Da allora queste esperienze si sono diffuse nel mondo, rispondendo ad obiettivi di volta in volta diversi, con meccanismi di funzionamento di complessità crescente e con rapporti sempre cangianti con la moneta ufficiale.

Tutte le esperienze di monete complementari hanno una dimensione territoriale, nella gran parte dei casi si tratta di un territorio fisico e il rapporto con esso è sia di elaborazione che di appartenenza. Il territorio di riferimento può anche non essere un’entità geografica ma una rete nella quale si creano comunità di soggetti che acquistano beni e servizi utilizzando altre unità di valore.
Accanto alla dimensione territoriale, le monete complementari devono necessariamente legarsi ad una comunità d’uso, un legame insieme simbolico e concreto.
La dimensione comunitaria evidenzia la necessità di una solidarietà interna alla comunità che, nell’ambito di una territorio delimitato e del comune riconoscimento del valore dei beni e servizi che si scambiano, determina e accoglie regole comuni nell’uso della moneta complementare. In questo senso la moneta complementare è moneta solidale e sociale al contempo.
Ma non è tutto, la moneta complementare, per essere efficace, deve dimostrare di essere compatibile con il sistema monetario ufficiale: esse si trovano nella difficile situazione di non poter semplicemente duplicare o estendere funzioni che la moneta ufficiale svolge più agevolmente, né possono fare a meno di una qualche relazione con essa.
Compatibilità e sostenibilità sono due piani necessari di confronto fra monete complementari e monete ufficiali; aspetti che attengono alla loro efficienza, come al loro funzionamento simbolico. La moneta complementare non funzionerà meglio se si limita a sostituire i flussi della moneta ufficiale con un nome diverso, né se si porrà il solo obiettivo di aumentare il potere d’acquisto dei soggetti marginalizzati all’interno della comunità senza proporsi di stimolare la loro capacità di contribuire a creare valore all’interno di quella comunità. Sul lato del funzionamento simbolico se alla moneta complementare si pretende di assegnare un ruolo di opposizione frontale alla moneta ufficiale, il rischio è quello di creare comunità chiuse, portandole al fallimento. 
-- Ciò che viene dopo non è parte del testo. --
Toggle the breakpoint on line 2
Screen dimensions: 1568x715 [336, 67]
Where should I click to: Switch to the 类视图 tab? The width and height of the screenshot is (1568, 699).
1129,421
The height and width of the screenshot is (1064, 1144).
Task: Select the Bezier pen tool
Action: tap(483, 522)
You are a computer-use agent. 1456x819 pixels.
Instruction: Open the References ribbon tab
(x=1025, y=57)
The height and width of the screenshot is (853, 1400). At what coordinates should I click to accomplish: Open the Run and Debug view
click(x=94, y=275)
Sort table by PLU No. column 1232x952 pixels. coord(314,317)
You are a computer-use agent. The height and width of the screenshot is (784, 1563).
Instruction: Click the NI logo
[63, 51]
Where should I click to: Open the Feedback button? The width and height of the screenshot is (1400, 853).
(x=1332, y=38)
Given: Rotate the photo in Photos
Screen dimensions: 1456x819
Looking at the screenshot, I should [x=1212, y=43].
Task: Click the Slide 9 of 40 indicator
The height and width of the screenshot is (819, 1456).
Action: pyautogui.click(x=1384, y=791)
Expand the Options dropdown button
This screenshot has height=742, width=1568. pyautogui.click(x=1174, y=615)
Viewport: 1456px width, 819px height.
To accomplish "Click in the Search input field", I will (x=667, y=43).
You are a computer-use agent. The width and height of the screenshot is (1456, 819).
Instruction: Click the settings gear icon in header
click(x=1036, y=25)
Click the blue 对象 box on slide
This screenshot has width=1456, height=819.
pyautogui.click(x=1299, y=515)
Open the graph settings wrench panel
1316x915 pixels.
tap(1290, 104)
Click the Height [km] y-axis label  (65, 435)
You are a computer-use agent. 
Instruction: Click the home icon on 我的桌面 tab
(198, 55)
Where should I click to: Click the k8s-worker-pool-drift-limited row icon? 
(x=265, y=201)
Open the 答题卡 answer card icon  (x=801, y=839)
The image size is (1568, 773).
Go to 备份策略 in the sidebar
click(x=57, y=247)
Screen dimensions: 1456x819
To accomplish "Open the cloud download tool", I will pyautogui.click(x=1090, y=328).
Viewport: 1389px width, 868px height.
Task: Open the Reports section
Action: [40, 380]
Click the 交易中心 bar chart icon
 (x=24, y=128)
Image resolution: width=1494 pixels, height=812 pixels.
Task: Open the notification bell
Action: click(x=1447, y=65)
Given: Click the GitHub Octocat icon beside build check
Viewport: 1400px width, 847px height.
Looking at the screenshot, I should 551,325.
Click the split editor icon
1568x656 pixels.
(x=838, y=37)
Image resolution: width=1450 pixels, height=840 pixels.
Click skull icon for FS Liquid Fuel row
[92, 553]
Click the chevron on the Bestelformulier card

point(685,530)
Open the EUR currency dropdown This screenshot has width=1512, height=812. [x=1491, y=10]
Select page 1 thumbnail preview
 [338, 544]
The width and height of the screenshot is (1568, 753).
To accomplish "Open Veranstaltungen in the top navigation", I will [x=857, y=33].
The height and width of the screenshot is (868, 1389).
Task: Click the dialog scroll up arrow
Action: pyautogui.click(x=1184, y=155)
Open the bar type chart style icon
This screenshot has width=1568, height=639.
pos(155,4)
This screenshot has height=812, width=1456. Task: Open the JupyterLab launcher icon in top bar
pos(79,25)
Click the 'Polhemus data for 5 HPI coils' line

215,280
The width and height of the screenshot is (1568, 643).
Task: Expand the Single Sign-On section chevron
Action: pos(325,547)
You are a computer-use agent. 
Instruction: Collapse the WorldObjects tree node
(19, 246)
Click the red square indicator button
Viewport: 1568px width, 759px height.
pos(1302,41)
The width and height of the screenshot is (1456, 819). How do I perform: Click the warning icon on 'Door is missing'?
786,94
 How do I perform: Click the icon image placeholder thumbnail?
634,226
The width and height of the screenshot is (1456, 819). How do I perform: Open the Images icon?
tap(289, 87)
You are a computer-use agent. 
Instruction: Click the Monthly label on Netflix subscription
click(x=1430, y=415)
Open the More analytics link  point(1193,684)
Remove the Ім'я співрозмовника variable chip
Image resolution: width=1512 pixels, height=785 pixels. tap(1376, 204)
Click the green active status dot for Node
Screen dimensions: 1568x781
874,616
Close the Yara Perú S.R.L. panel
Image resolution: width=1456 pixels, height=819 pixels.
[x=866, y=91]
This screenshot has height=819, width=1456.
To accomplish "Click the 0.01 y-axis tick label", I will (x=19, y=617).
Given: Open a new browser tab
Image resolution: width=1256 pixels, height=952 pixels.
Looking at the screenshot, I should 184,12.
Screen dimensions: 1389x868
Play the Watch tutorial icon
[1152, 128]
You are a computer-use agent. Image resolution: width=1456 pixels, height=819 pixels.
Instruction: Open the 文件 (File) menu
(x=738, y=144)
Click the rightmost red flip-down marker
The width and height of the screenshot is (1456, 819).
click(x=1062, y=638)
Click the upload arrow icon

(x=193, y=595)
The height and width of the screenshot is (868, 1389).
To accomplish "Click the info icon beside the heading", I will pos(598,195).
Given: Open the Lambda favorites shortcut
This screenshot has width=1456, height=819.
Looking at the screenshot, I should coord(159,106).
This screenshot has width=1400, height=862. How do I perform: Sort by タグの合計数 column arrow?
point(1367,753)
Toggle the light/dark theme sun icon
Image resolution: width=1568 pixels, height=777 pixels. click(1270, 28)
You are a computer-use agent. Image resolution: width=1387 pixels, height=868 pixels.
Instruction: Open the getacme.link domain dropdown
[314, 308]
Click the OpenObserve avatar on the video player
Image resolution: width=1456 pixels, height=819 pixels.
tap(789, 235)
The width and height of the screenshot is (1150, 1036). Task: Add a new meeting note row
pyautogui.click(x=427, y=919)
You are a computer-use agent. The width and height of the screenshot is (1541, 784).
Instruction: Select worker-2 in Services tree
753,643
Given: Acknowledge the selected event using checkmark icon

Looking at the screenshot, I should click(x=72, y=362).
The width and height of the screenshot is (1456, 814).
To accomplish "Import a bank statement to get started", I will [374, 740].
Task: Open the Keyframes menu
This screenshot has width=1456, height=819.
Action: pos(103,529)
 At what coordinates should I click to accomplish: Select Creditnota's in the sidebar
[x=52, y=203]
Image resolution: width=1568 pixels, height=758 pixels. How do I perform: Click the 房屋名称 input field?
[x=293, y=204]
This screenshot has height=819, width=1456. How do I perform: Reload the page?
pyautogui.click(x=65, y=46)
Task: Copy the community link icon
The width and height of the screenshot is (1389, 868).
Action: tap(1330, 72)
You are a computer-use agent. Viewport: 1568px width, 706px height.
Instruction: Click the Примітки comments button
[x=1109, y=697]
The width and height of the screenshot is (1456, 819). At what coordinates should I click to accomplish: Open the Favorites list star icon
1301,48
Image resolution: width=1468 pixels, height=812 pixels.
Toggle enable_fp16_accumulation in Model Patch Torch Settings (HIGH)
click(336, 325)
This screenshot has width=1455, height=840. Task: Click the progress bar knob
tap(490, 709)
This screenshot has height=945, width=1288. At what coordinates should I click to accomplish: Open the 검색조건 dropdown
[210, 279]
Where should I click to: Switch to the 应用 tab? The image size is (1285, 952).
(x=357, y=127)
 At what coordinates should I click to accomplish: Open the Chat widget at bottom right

Eppure la moneta complementare deve necessariamente affrontare il problema della sovranità legato tanto alla emissione monetaria, quanto alla funzione di garante del funzionamento del sistema. Vi è qui il problema decisivo dell’individuazione dell’autorità che deve garantire la simbolicità della moneta, quanto tutti i vari interessi che compongono un sistema monetario diverso da quello ufficiale.
La necessità di garantire la terzietà dell’autorità fa sì che sia lo Stato centrale a detenere le competenze legislative in fatto di moneta.
Allo stesso modo è controversa la concezione di territorio in cui una moneta complementare circola e dentro il quale la comunità opera.
Le monete complementari per il loro tratto comunitario, solidale e sociale, non possono che essere un mezzo di pagamento garantito da una stabilità, orientata a rendere possibile e legittimo la spendibilità della moneta all’interno di una comunità. Occorre un’economia politica delle monete complementari che, oltre a rivedere le funzioni classicamente attribuite alla moneta (misura, mezzo, riserva) e le loro reciproche relazioni, sia chiamata a determinare le condizioni di esercizio (e quindi anche i limiti di esercizio e di funzionamento) dei sistemi di monete complementari e forse lo stesso pensiero sul ruolo della moneta oggi.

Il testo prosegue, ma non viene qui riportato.